前日の疲れもあり、少し寝坊。朝食にうどんを食べ、予定よりも少し遅れて行者小屋を出発しました。朝から天候も良く、雲ひとつ無い絶好の天気に恵まれました。予定では阿弥陀岳を先に往復する予定だったのですが、先に赤岳登頂を目指しました。途中、強風にあおられるところが一箇所あったものの無事に頂上に到着。頂上の小屋で一休みしました。朝からの快晴も続いて、辺りを一望する事ができ、美しい富士山を拝む事ができました。その後阿弥陀岳の登頂を始めました。赤岳の登頂のときとは変わって岩場を登っていくような道で、夏に上った岩場とはまた違った楽しみがありました。頂上についたところで富士山をバックに写真を撮りました。一休みしたあと下山。前日とは違って三時すぎには帰ってくる事ができましたので余裕を持って夕食の準備にとりかかることができました。メインディッシュは吉村さんに持ってきていただいたビーフシチュー。とてもおいしゅうございました。そののちゆっくりと今日の山行の成功を祝いながら、談笑。それが油断だったのかもしれません。さてやかんでお湯を沸かそうかというところで、生ガスが出たのか、コンロの火が急に大きくなり兵頭さんの衣服に引火。続いてテント炎上...。幸い、大事に至る事はなく、兵頭さんも軽い火傷ですんだようです。ぼくはというと逃げ遅れて酸欠。テントを失った我ら一行は仕方なく前日と同じく行者小屋に泊まることになりました。小屋のお姉さんに「初めから泊まっていればテントも燃えずにずんだのにね」などと痛いところをつかれるものの、もうすでにあとのまつり。気を取り直してその日も暖かいふとんで眠りました。
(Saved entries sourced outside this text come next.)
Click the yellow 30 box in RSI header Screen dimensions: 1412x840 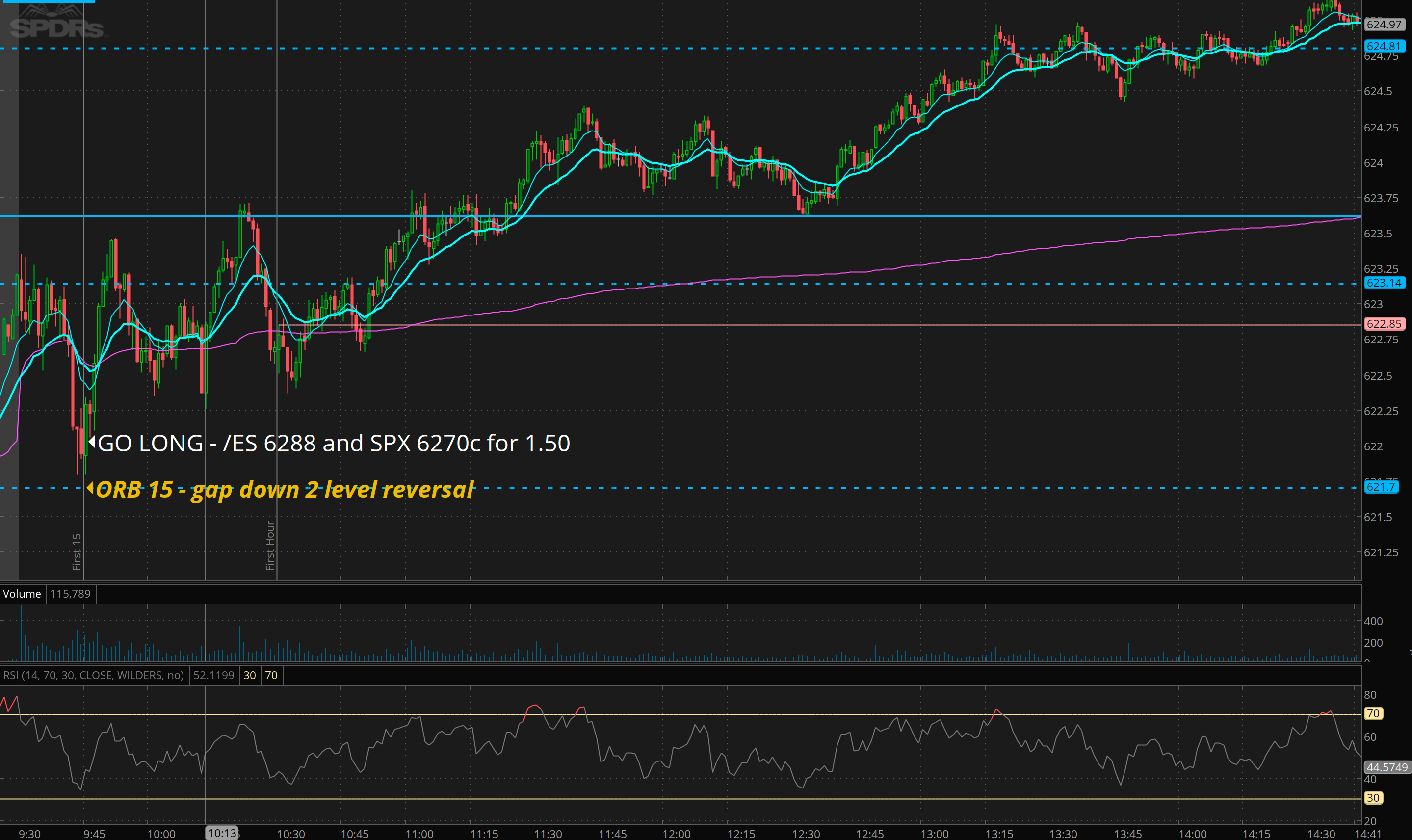tap(250, 675)
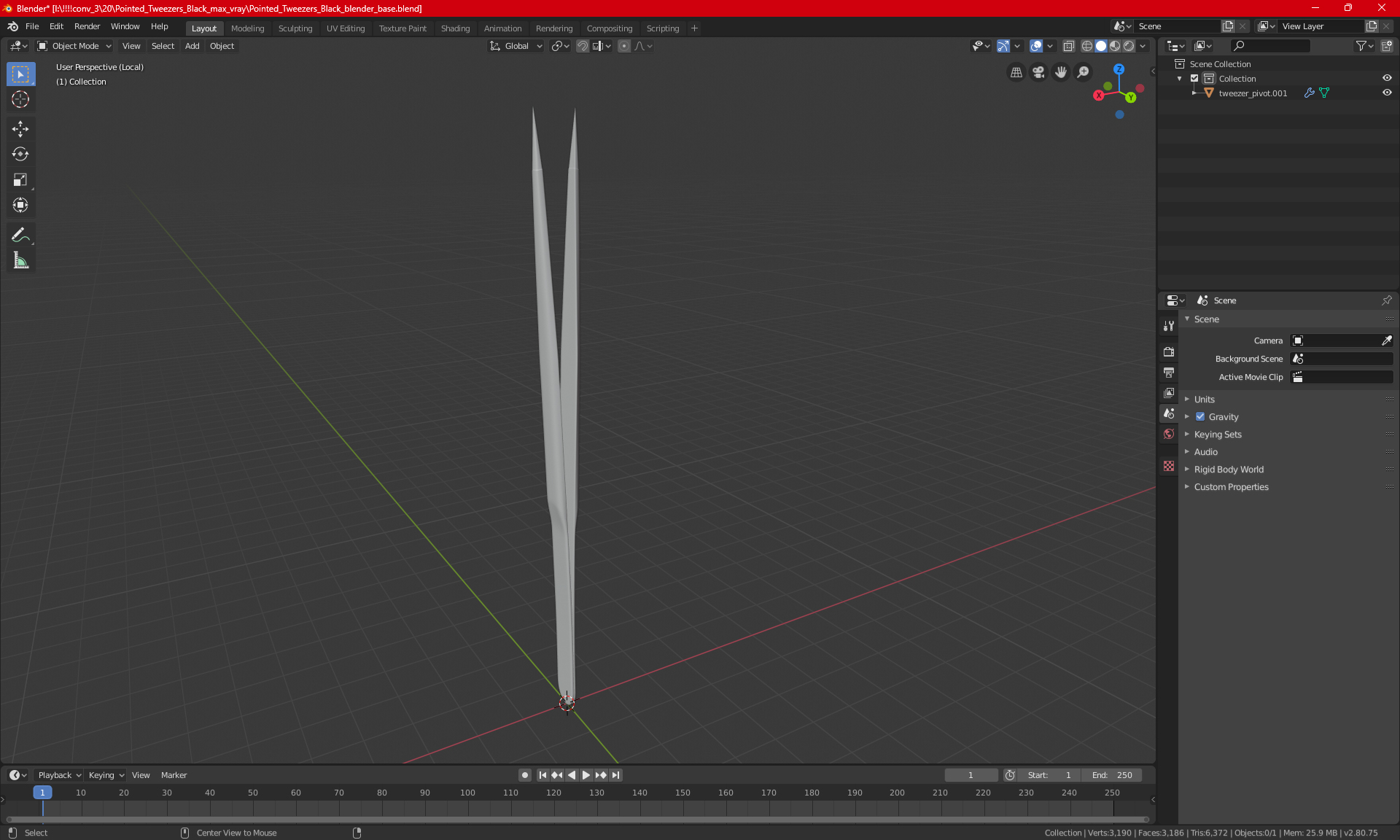Choose the Annotate pencil tool
The height and width of the screenshot is (840, 1400).
[20, 235]
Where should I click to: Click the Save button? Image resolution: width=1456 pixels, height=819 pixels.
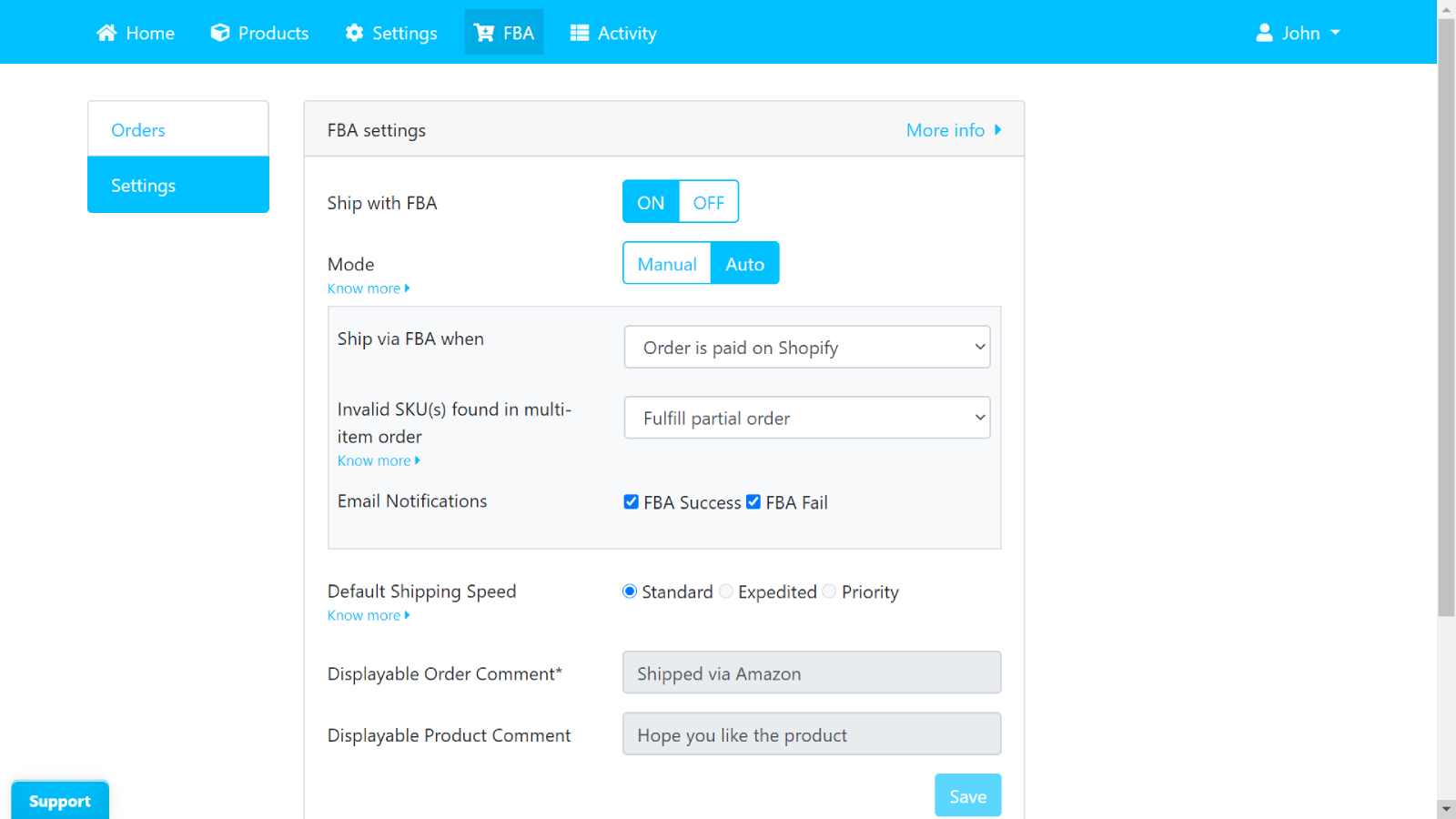tap(967, 794)
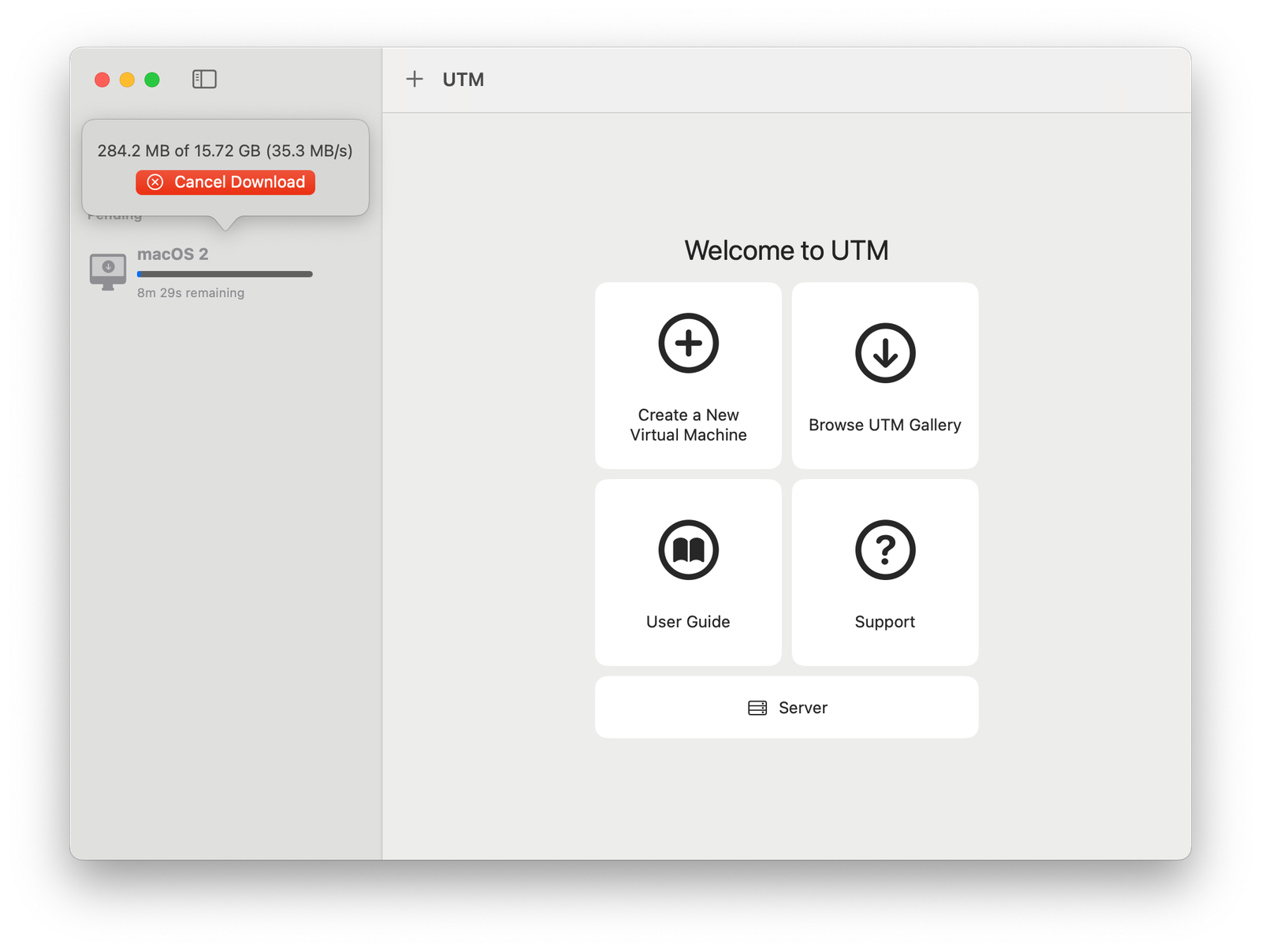Cancel the macOS 2 download
Image resolution: width=1261 pixels, height=952 pixels.
225,182
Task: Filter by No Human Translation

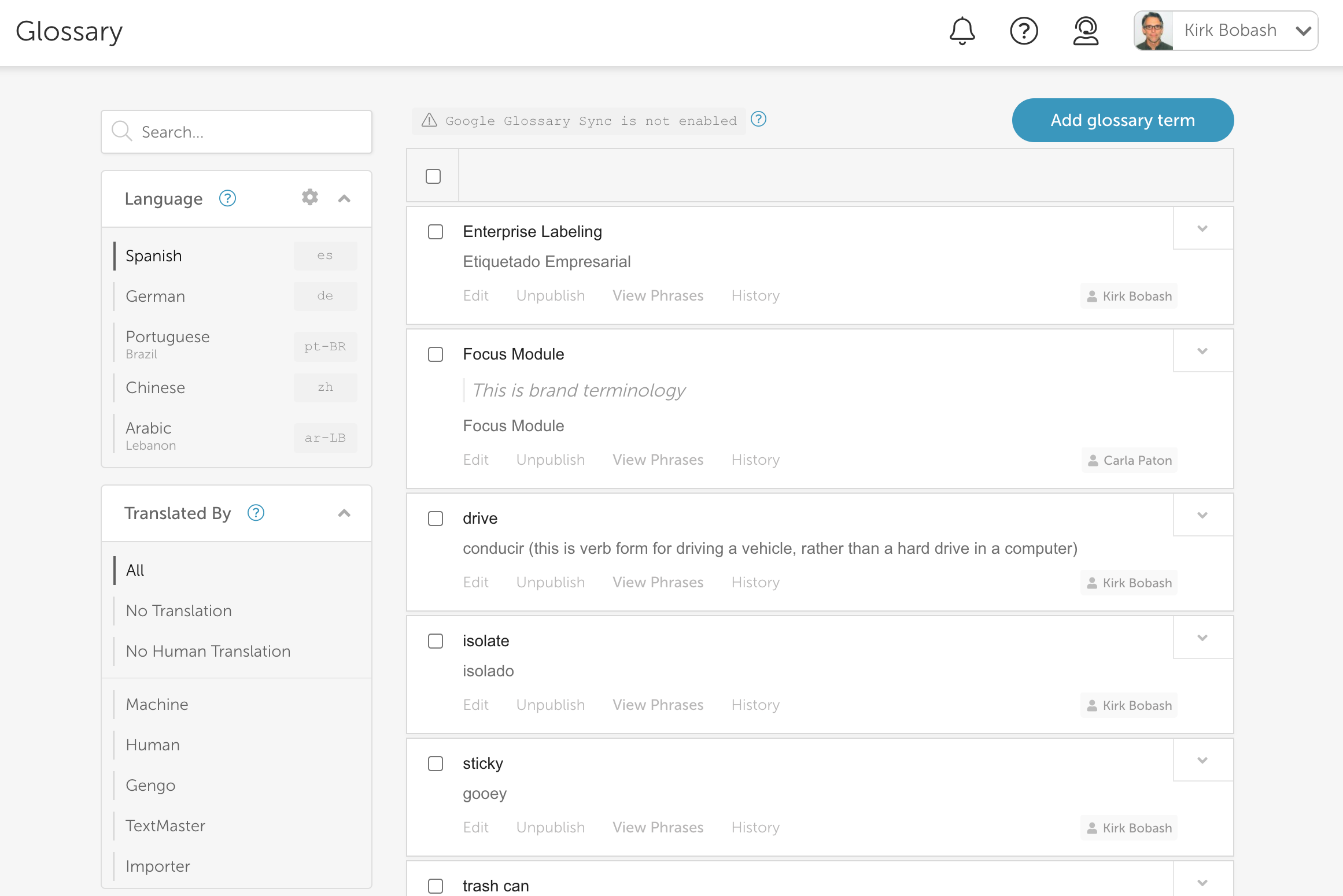Action: (208, 651)
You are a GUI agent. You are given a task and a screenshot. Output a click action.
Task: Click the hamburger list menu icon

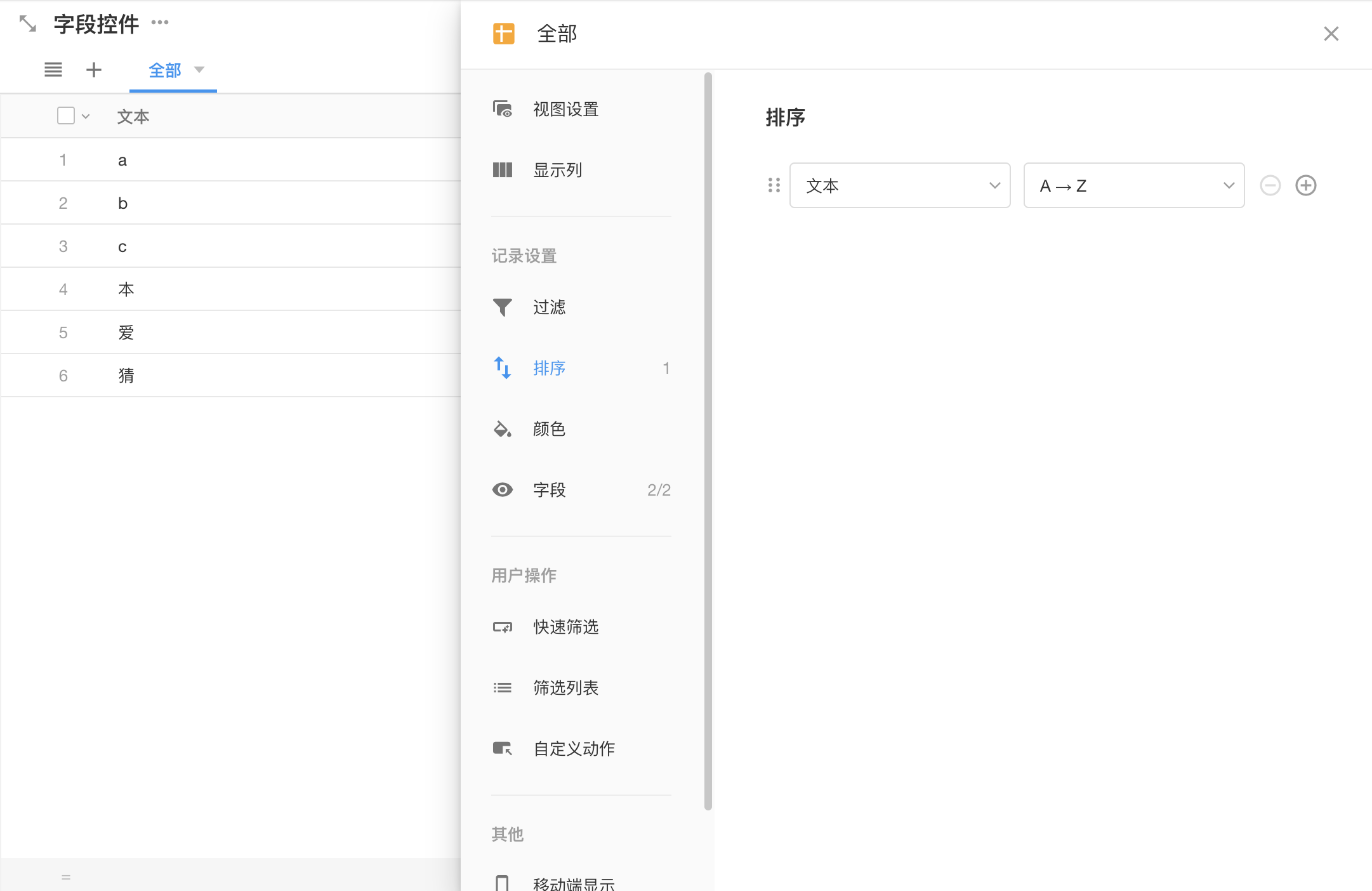[x=53, y=70]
前日のこともあったので行動の予定を変更。今日は予定通りの山行を終えたのち、少し無理してでも下まで下山するという事になりました。そういうことでとりあえず朝食のラーメンを食べたのち、出発しました。前日同様、天候に恵まれたのですが思いのほか風が強い一日になりました。横から台風なみの強い風に殴られ、ときにはピッケルにしがみついてじっとしていないと飛ばされてしまうようなこともありました。岩陰を縫うようにして風を避けながら進み、横岳頂上に到着、そこで軽く昼食をとりました。その後、硫黄岳に向かったのですが、周りに岩などの障害物が無く、強風が直接たたきつけてくるような道が続きました。吹き荒れる暴風の中、なんとか硫黄岳に到着。その時点でかなり予定から遅れていました。その後急いで赤岳鉱泉まで下り、なるべく昼ごろには着きたかったのですが、行者小屋に着くころには15時になっていました。部分的に燃えて穴の開いたテントを片付けてから下山。美濃戸の駐車場についたころには20時近くになり、またもやヘッドランプをつけての夜間での山行となりました。今日の山行は12時間に及ぶ長い道のりとなりました。その日は雪線に泊まりました。